▶ TO DO
Please copy out each line of the listing that contains the word "Task".

== MATERIALS PROVIDED

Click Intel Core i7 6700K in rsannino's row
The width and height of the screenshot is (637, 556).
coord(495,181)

====
== MATERIALS PROVIDED

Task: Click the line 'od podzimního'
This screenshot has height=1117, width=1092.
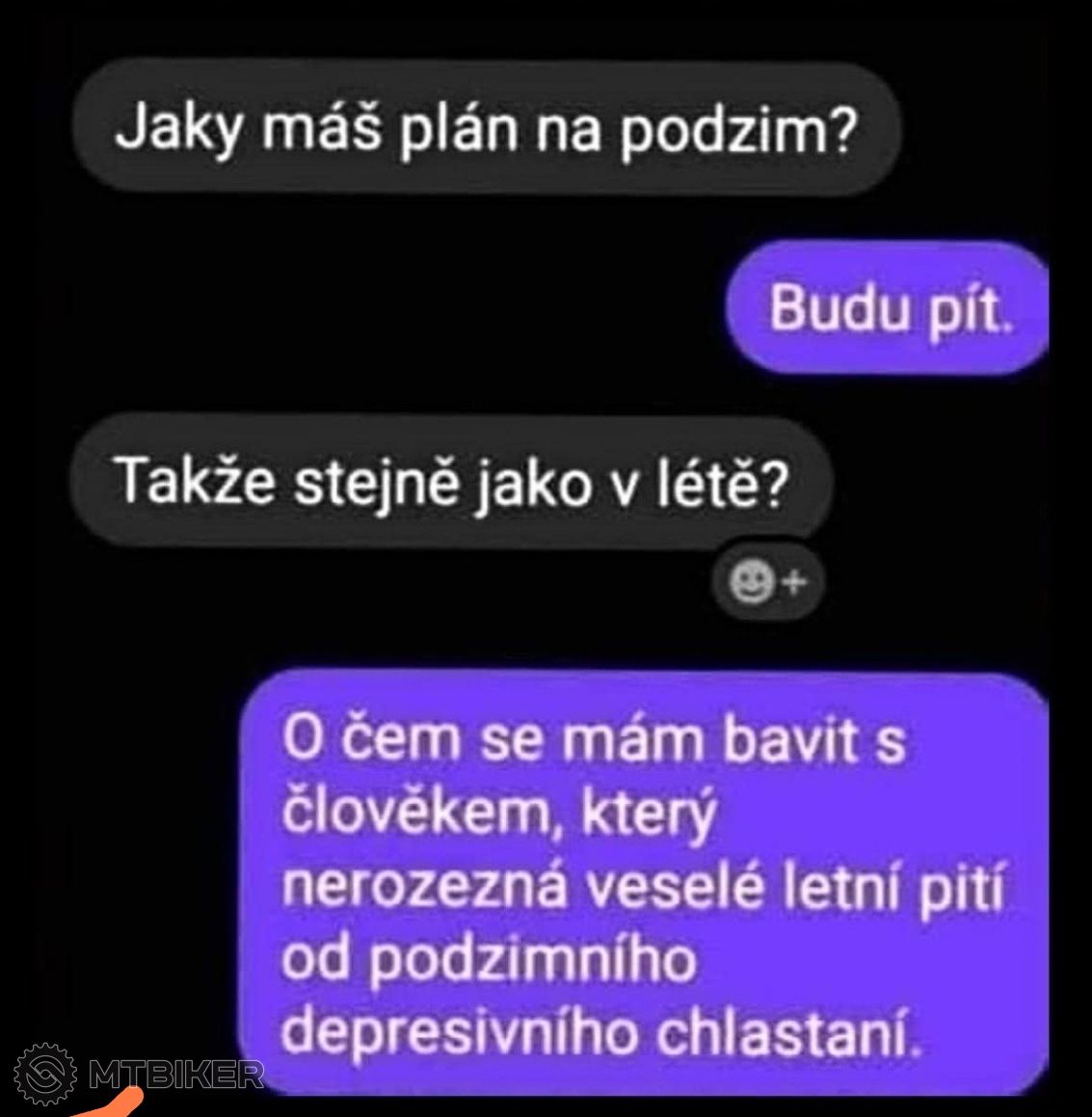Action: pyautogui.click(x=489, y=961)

====
== MATERIALS PROVIDED

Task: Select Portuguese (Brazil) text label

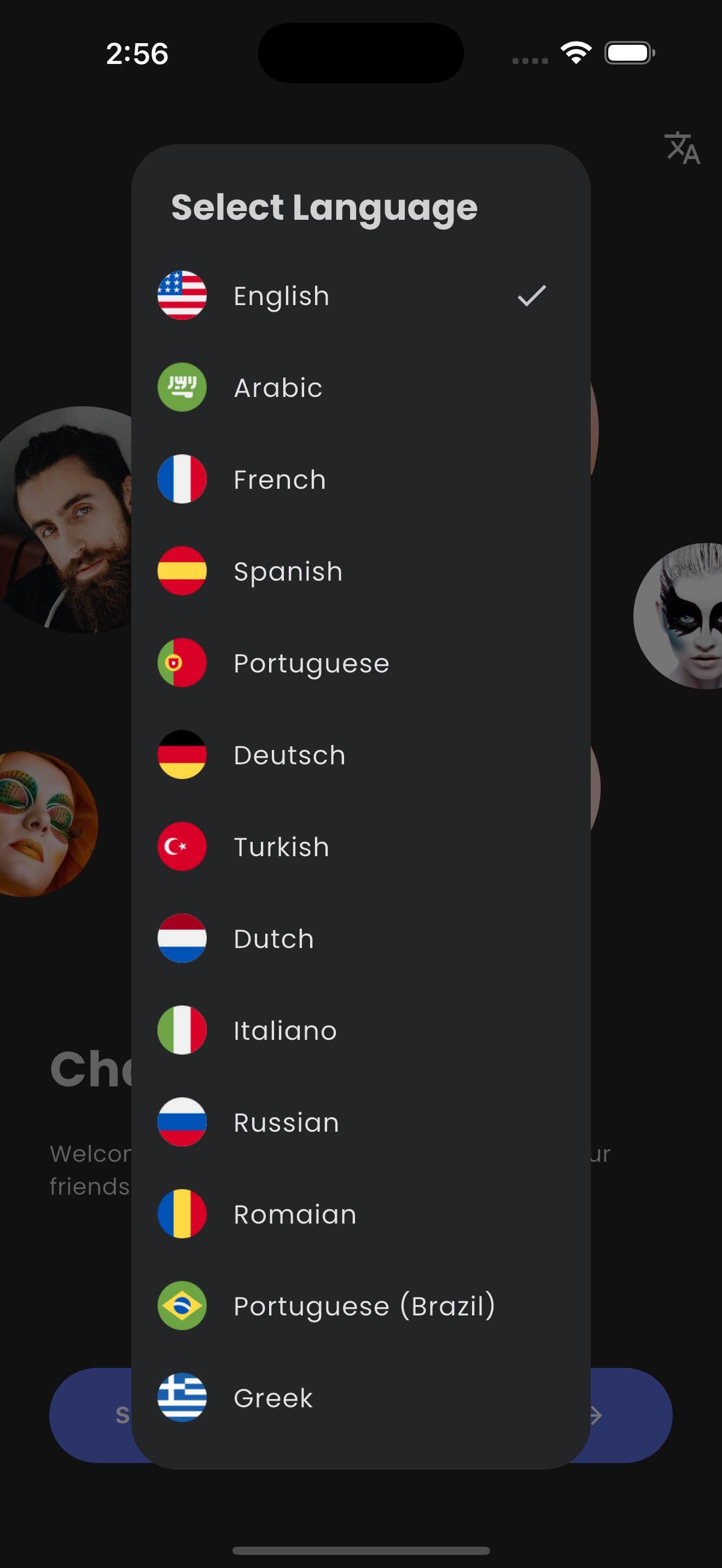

====

▶ OUTPUT BELOW
Task: Click the line 'od podzimního'
Task: Select Portuguese (Brazil) text label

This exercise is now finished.